Secondly, The people have the right
to cashier their governors for misconduct.
Thirdly, The people have a right to change the form of their government if they think it proper to do so.’
‘The people make the laws and the laws were made for kings.’
Attendance at Shortwood Baptist Church grew and grew:
A Pilgrim’s Progress up the hill to the Celestial City.
And there, in the burgeoning congregation,
One Thomas Burchell,
Just five years old when William arrived.

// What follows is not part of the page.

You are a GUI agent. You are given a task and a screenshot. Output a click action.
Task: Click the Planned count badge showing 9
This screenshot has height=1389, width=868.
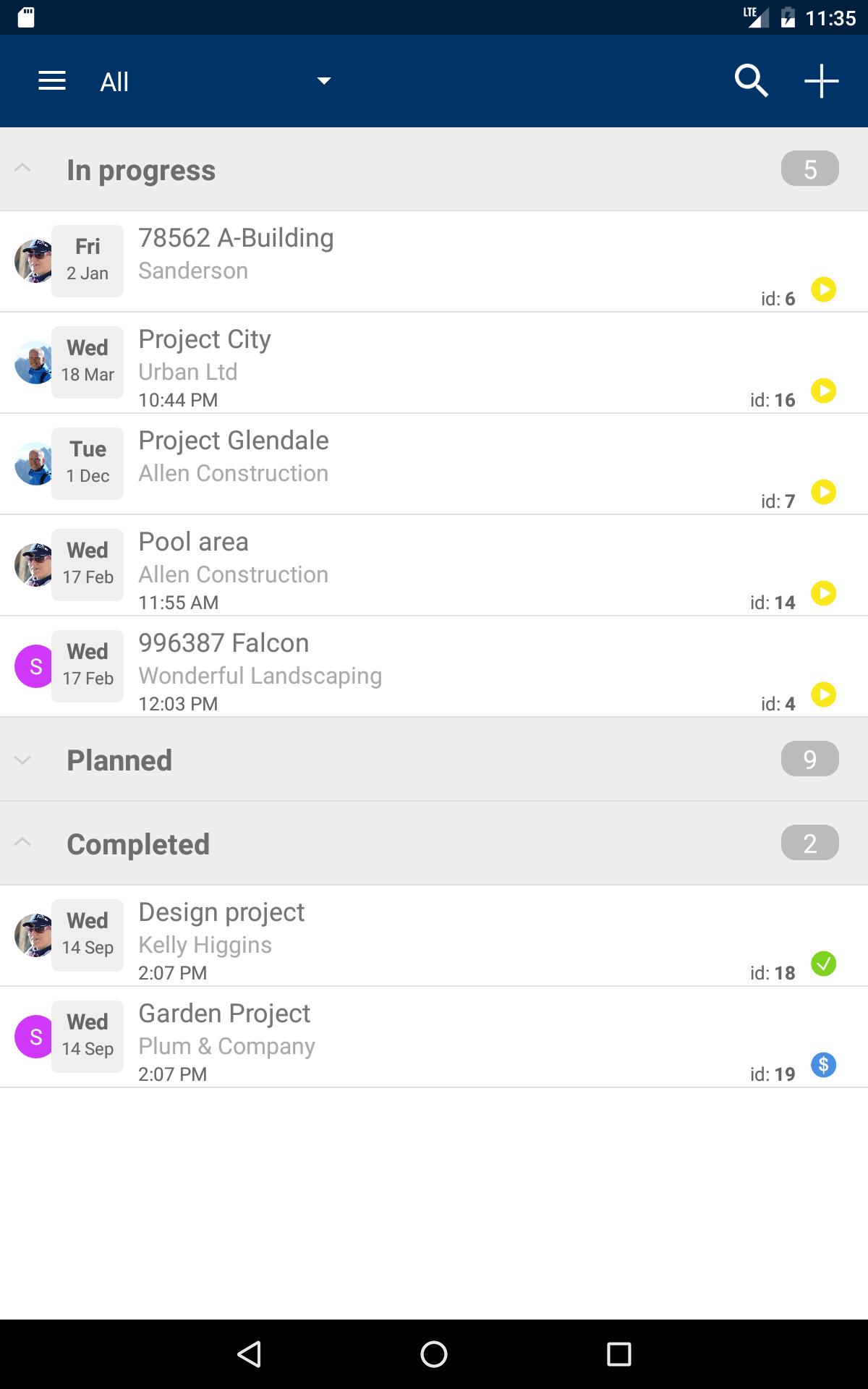pos(810,759)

But so inspired by the developing and enveloping Word,
That his Pilgrim’s Progress would take him
Across the Black Atlantic archipelago
And thence to Montego Bay, Jamaica;
A Baptist missionary, but, abolitionist, too,
Not just promoting chapels and schools
And free villages for the enslaved,
But also campaigning for abolition,
And while Lord John Russell contemplated the vote,
As the United Kingdom tottered on the edge of revolution
In ‘The Days of May’ in 1832,
Thomas Burchell’s Baptist colleague,
Samuel Sharpe, would face execution
In a summary wave of judicialized racialised hangings,
And worse,
After the so-called ‘Baptist War’.
No white Baptists were executed.
You can find Samuel’s image on a Jamaican bank note;
You can find a memorial to Thomas in Nailsworth,
At Christ Church,
And at Abney Park Cemetery in Stoke Newington.

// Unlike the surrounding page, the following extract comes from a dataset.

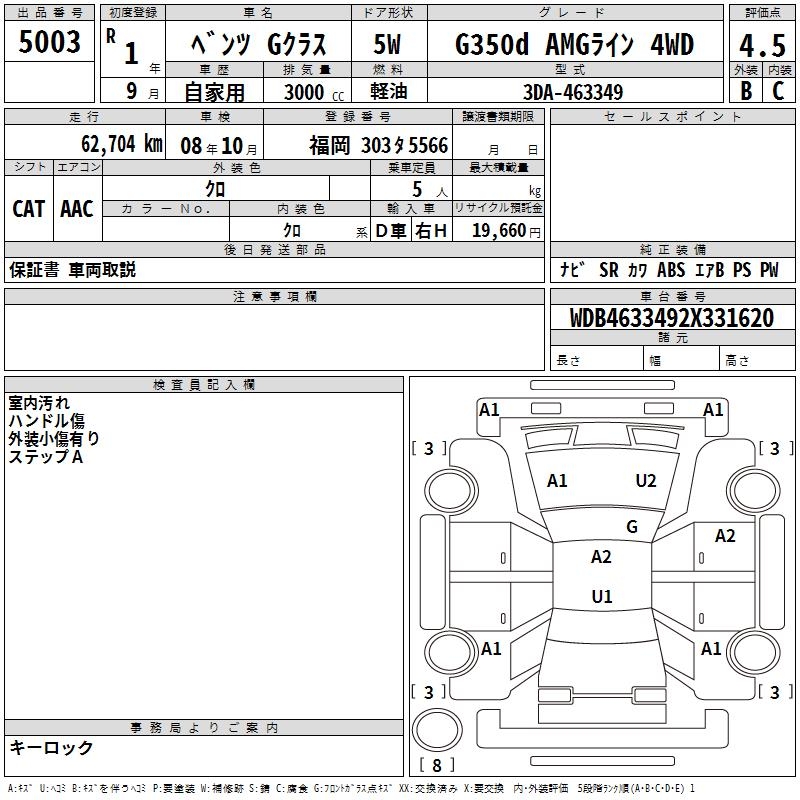Click the model code 3DA-463349
The image size is (800, 800).
tap(573, 91)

Of course, the Stroudwater valleys also saw
Food riots, threatening letters,
Weavers’ strikes, and Captain Swing action at Horsley;
And then the gathering of 5,000 Chartists
Up there on Selsley Common in 1839.
A couple of months before that meeting,
Up there on Rodborough Common
John Frost was selected as prospective
Chartist candidate for the next Stroud election,
To stand against Lord John Russell;
He would later become the mayor of Newport,
And the leader of the 1839 Newport Rising:
‘the last armed insurrection on British soil’.
Four thousand marched; over twenty were killed;
They were secretly buried in unmarked graves
(The hooves of the soldiers’ horses were muffled
On the night of this ghostly entombment)
To prevent martyrdom and obsequy.
John Frost, with others, was charged with treason;
He faced hanging, drawing and quartering,
After his trial and conviction;
Protests at this sentence erupted
All over the country; a key meeting
Was held just down the road in Wotton-under-Edge.

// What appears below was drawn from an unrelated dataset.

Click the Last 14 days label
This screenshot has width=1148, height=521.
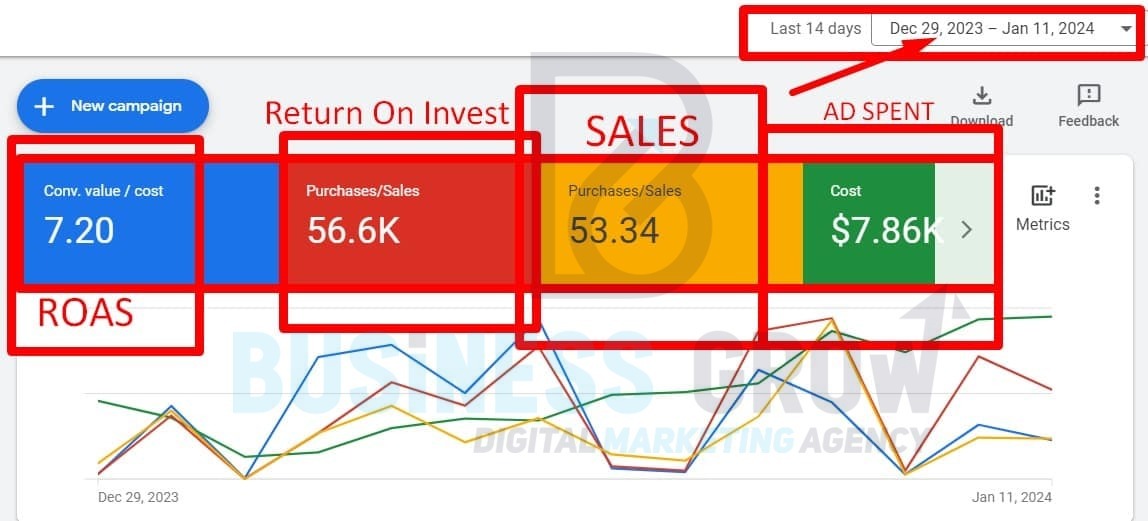pyautogui.click(x=816, y=29)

So, whatever the results of the play-offs,
Remember the common history too;
And whether victorious or down and out,
Whether Wembley bound or Swindon Town,
Remember to slip down a wormhole of time,
Up there on Rodborough Common,
Or on Selsley Hill,
Or in the Lord John,
Or outside the Westgate Hotel in Newport.
And toast our common radical history.